Наступившее молчание было нарушено Феннером, который сказал с резкостью, близкой к запальчивости:
– Ясно одно: ничего не случилось. Ничего не могло случиться.
– О нет! – донесся из угла голос патера Брауна. – Случилось!
Все вздрогнули и оглянулись: правду сказать, они совсем забыли о незаметном человеке,
– Громы и молнии! – крикнул неугомонный человек из Оклахомы. – Что если в этом была доля правды?
– Должен сознаться, – сказал Феннер, нахмурившись, – что предположения его преподобия были, по-видимому, несколько обоснованны. Не знаю, не скажет ли он нам еще чего-нибудь?
– Быть может, он скажет, что нам теперь делать, черт возьми? – сардонически воскликнул Вандам.
Маленький патер отнесся к создавшемуся положению с присущей ему кротостью и смирением.
– Сейчас не могу придумать ничего другого, – сказал он, – как предупредить управляющего домом, а затем поискать моего ирландца с пистолетом. Он исчез за тем углом «Полумесяца», который обращен к садику. В садике есть скамьи, и бродяги давно облюбовали его.
Немало времени отняли у них непосредственные обсуждения с главным штабом отеля, за которыми последовали переговоры с полицией. Уже темнело, когда они очутились под длинной закругленной колоннадой. «Полумесяц» казался таким же холодным и выщербленным, как луна, в честь которой он был назван, а настоящая луна поднималась светлым призраком из-за черных верхушек деревьев. Они увидели ее, когда обогнули дом и подошли к маленькому общественному садику. Покров ночи скрадывал то, что в нем было городского, искусственного, и у всех появилось ощущение, будто они внезапно унеслись за сотни миль от своих домов. Они шли некоторое время молча, как вдруг Эльбойн, в котором действительно было что-то от первобытного человека, не выдержал:
– Отказываюсь! – крикнул он. – Признаю себя поверженным! Никак не ожидал, что я дойду до этого! Но как же быть, если сталкиваешься с подобным лицом к лицу? Прошу у вас прощения, патер Браун. Теперь пусть при мне волшебные сказки не хулят! Вот вы, мистер Вандам, говорили, что вы атеист и верите лишь тому, что видите собственными глазами? Ну-с, так что вы видели? Или, вернее, чего вы не видели?
– Знаю, – кивнул Вандам с мрачным видом.
– О, виной тут отчасти луна и деревья, они действуют на нервы, – упрямо пробормотал Феннер. – Деревья при луне всегда производят странное впечатление… Взгляните вот сюда.
– Да, – сказал патер Браун, останавливаясь под одним деревом и стараясь разглядеть луну сквозь переплет ветвей, – тут с ветками что-то странное… – И, помолчав, добавил лишь: – Сначала я подумал, что ветви поломаны…
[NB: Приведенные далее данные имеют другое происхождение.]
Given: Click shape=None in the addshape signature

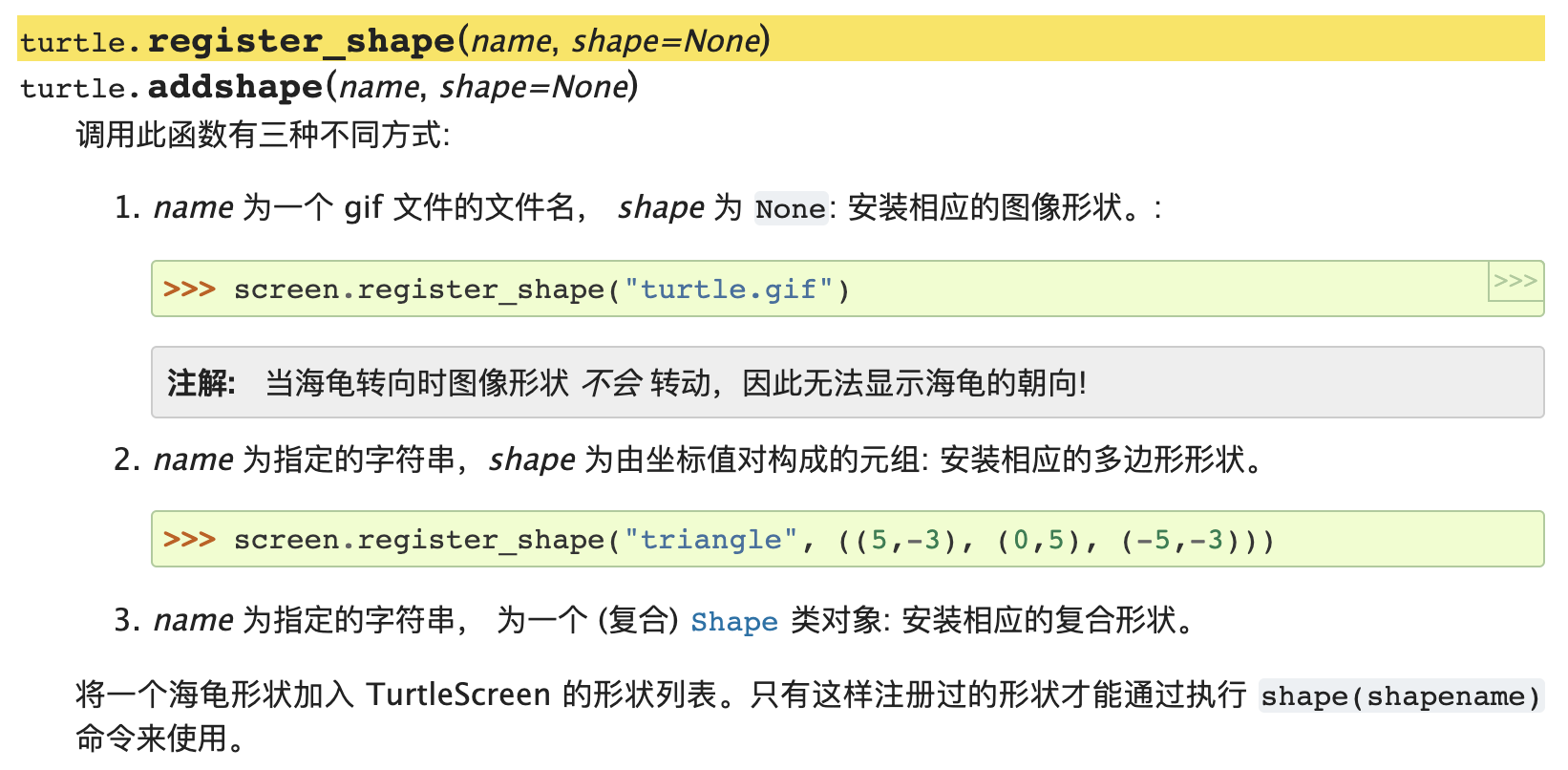Looking at the screenshot, I should 533,87.
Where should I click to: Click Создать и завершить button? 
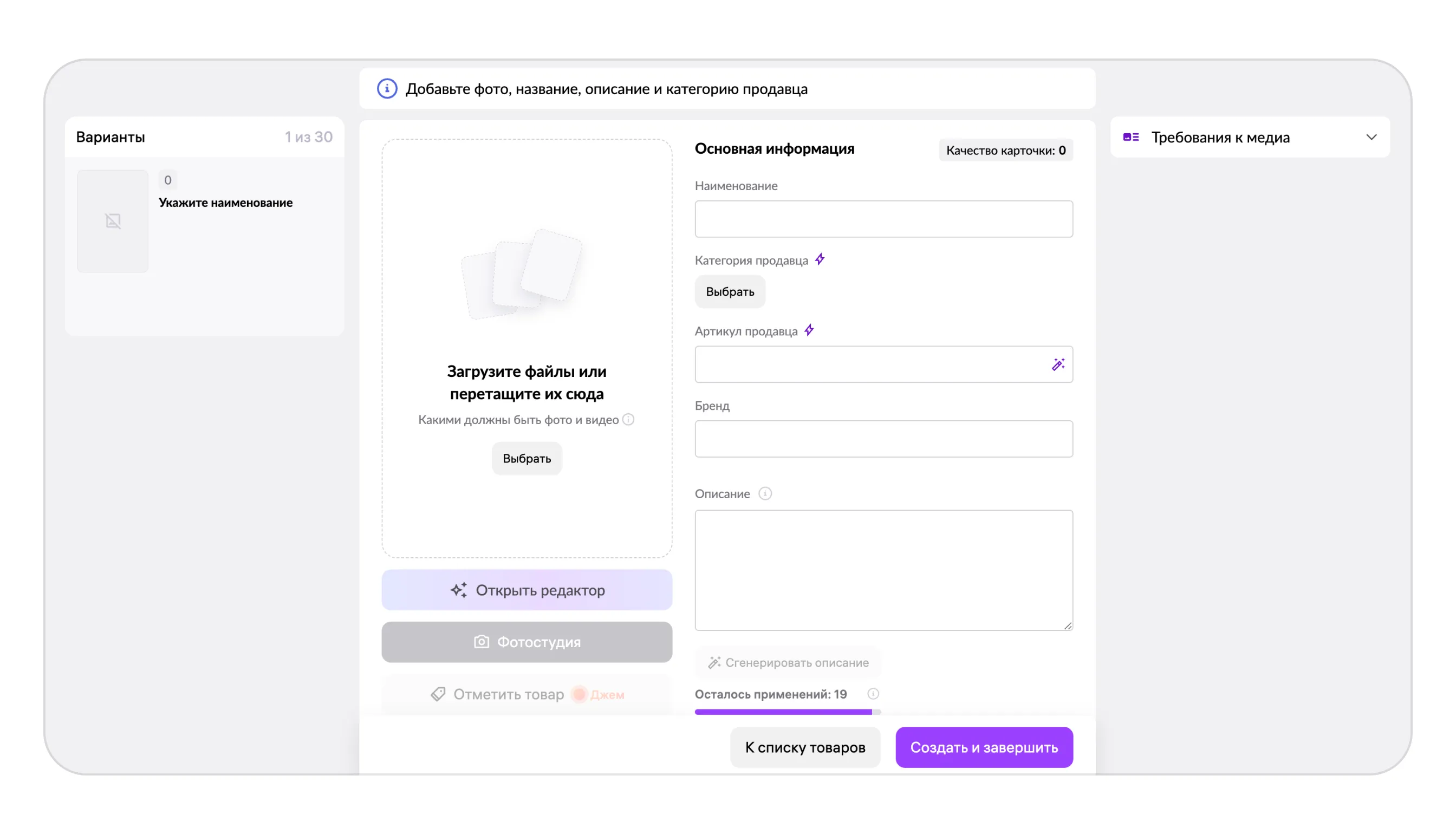click(x=984, y=747)
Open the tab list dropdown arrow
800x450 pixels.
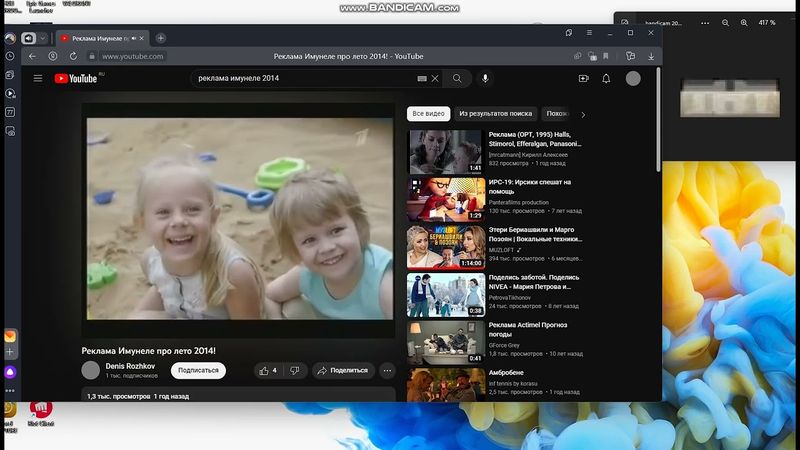point(43,38)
На этот раз в голосе его была нотка, от которой у слушателей холодок пробежал по спине. В самом деле, с дерева, выделявшегося черным силуэтом на освещенном луной небе, безжизненно свисало нечто вроде сухой ветки. Но это оказалась не сухая ветка. Как только они подошли ближе, Феннер отскочил в сторону, громко выругавшись. Потом бросился вперед и быстро снял петлю с шеи болтавшегося миниатюрного человечка с растрепанными космами седых волос. Прежде чем он опустил его тело на землю, он понял, что держит в руках труп.